▶ **Text passage**:
:::

The csv (comma separated values) format is a very common data format, and most data management programs have a way to export *.csv files. The csv format is simple, is not owned by anyone, and works across platforms. However, it can occasionally be tricky if you have commas in the middle of a variable like degree, with entries like ‘md, phd’ in a column that is mostly ‘md’. The read_csv function is pretty smart, and usually gets the number of columns right, but this is something to watch out for. Notice that read_csv had no problem with the dosing of vinegar (“two spoonfuls, three times a day”) in the scurvy dataset.

If you happen to come across a tab-separated values file, read_tsv() works the same way. Both of these functions have reasonable defaults, so that most of the time, you just have to use the path to your file (usually on your hard drive, rather than on the web) as the only argument. On occasion, though, you will want to take control of some of the other arguments, and use something other than the defaults.

:::

▶ **Work to do**:
**1.** In the passage on reading CSV files, which function reads a tab-separated values file?
**2.** Extract from the passage on reading CSV files the text between "If you happen" and "than the defaults.", inclusive.
**3.** Summarize the passage on reading CSV files in two sentences.
None of the collected data is needed to work with the passage.

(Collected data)
:::

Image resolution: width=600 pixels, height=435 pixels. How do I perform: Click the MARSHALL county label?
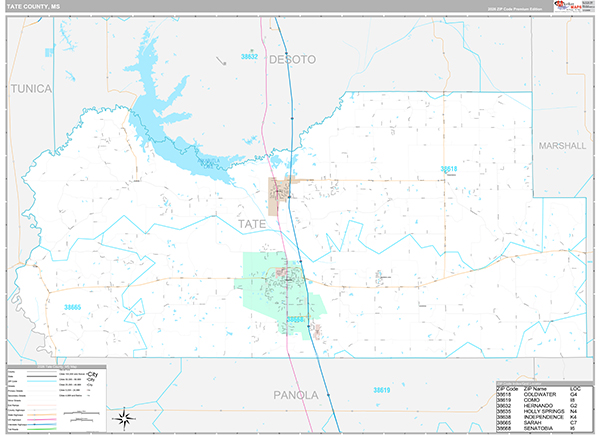click(562, 146)
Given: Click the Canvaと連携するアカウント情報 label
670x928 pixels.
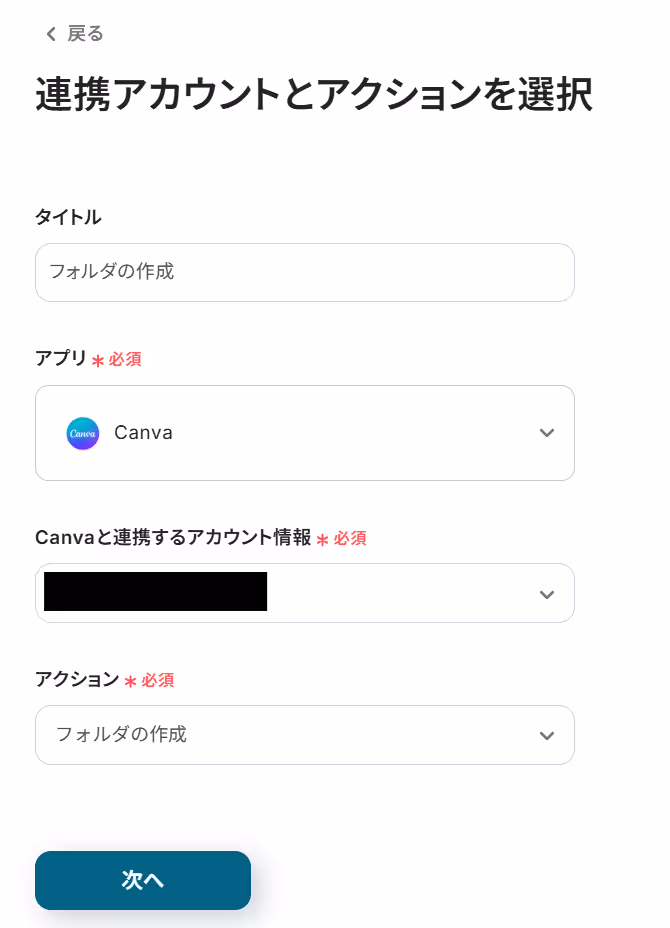Looking at the screenshot, I should [173, 537].
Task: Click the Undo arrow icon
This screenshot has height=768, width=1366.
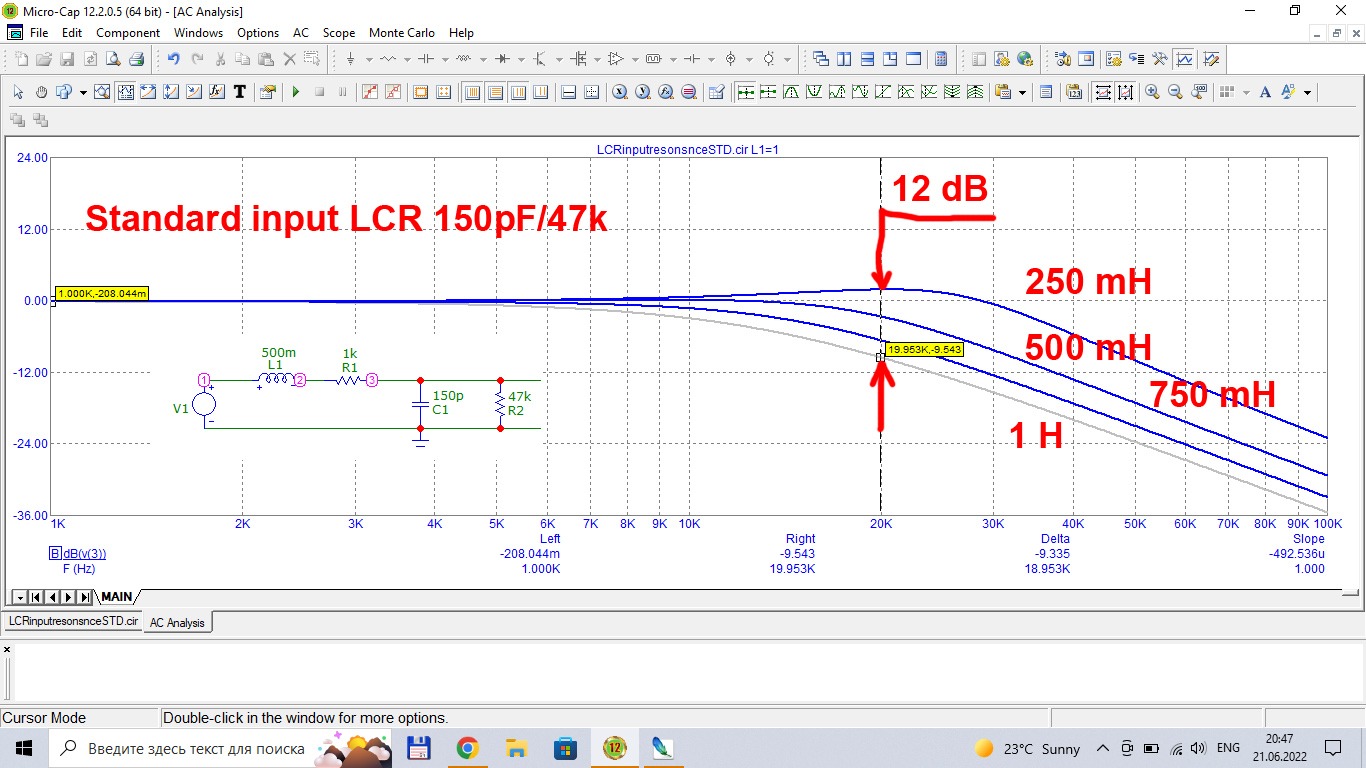Action: (x=174, y=59)
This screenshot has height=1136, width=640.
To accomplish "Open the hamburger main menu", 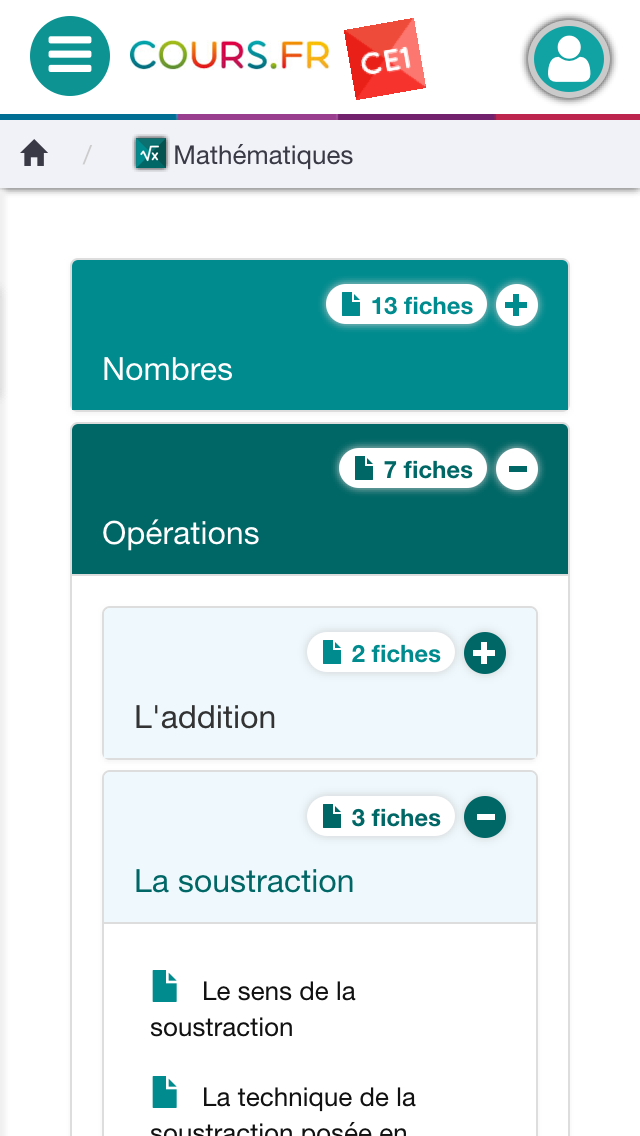I will point(69,54).
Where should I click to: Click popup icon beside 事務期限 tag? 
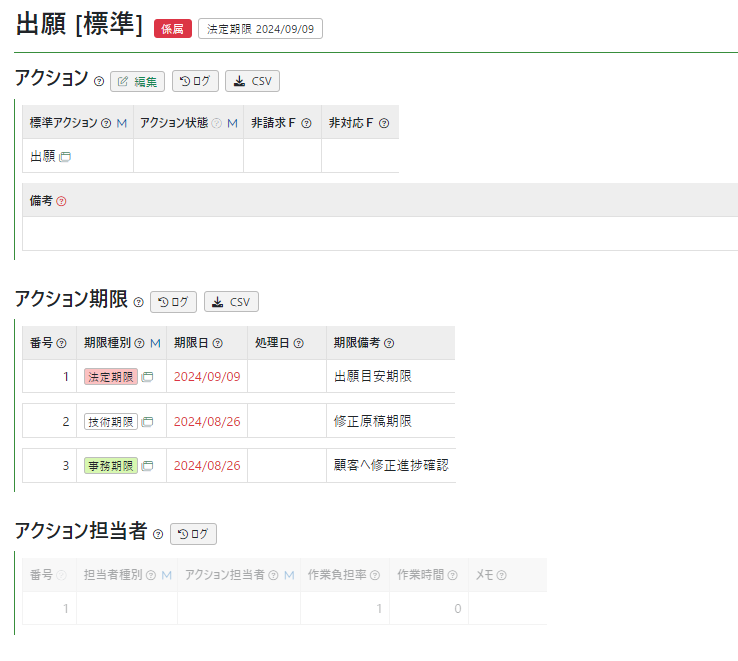(x=147, y=466)
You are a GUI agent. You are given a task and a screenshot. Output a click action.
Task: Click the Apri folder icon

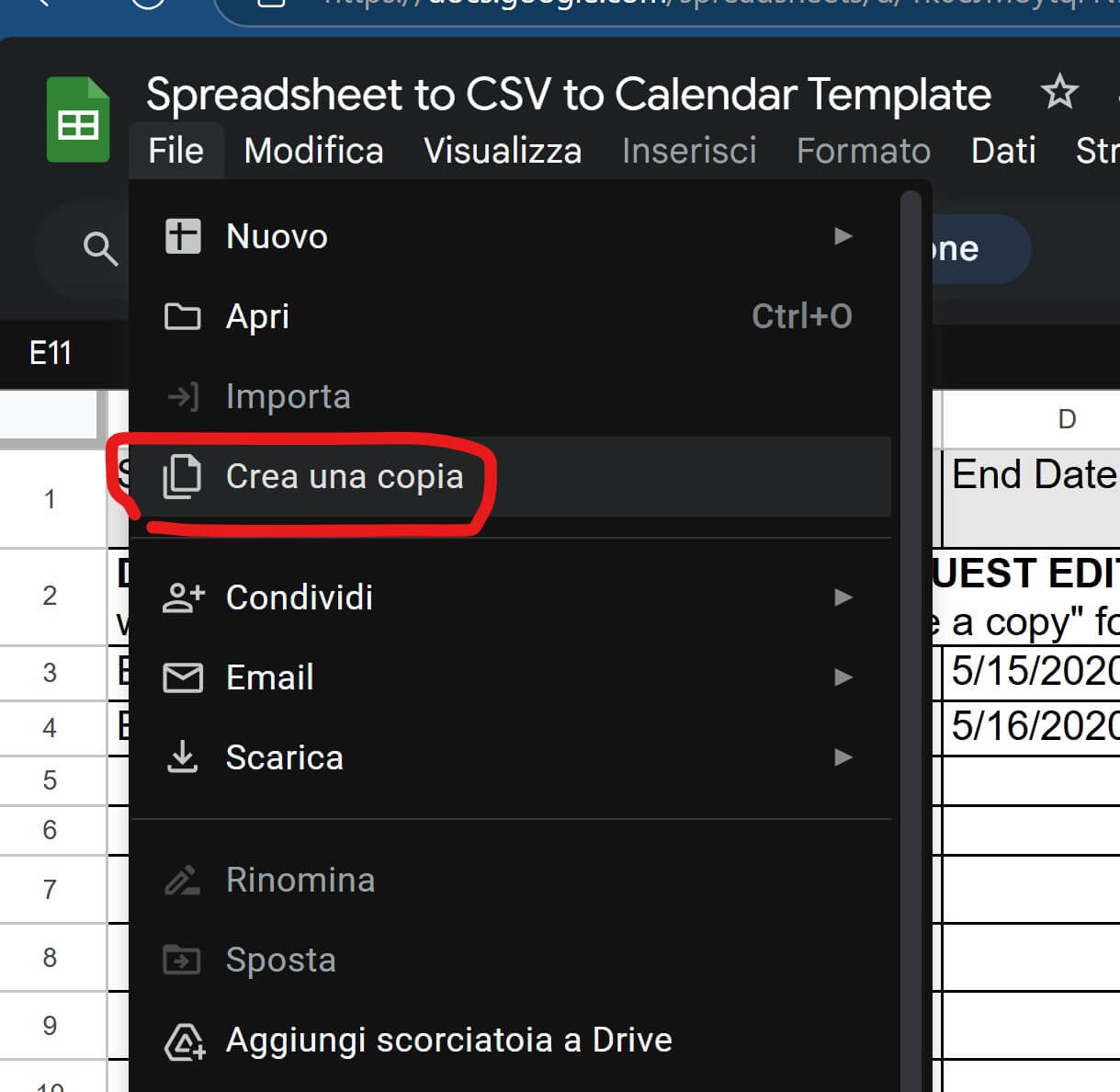[183, 316]
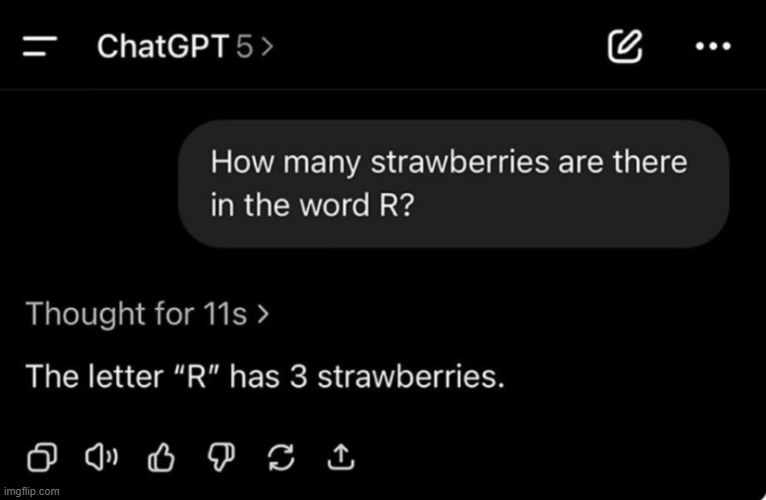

:::

▶ **Responses for each task**:
**1.** read_tsv()

**2.**
If you happen to come across a tab-separated values file, read_tsv() works the same way. Both of these functions have reasonable defaults, so that most of the time, you just have to use the path to your file (usually on your hard drive, rather than on the web) as the only argument. On occasion, though, you will want to take control of some of the other arguments, and use something other than the defaults.

**3.** The csv format is a common, simple, platform-independent data format that most data management programs can export, though commas inside a variable's entries can occasionally cause trouble, which read_csv usually handles correctly. The read_tsv() function works the same way for tab-separated files, and both functions have reasonable defaults, so usually the file path is the only argument needed, though you will occasionally want to set other arguments.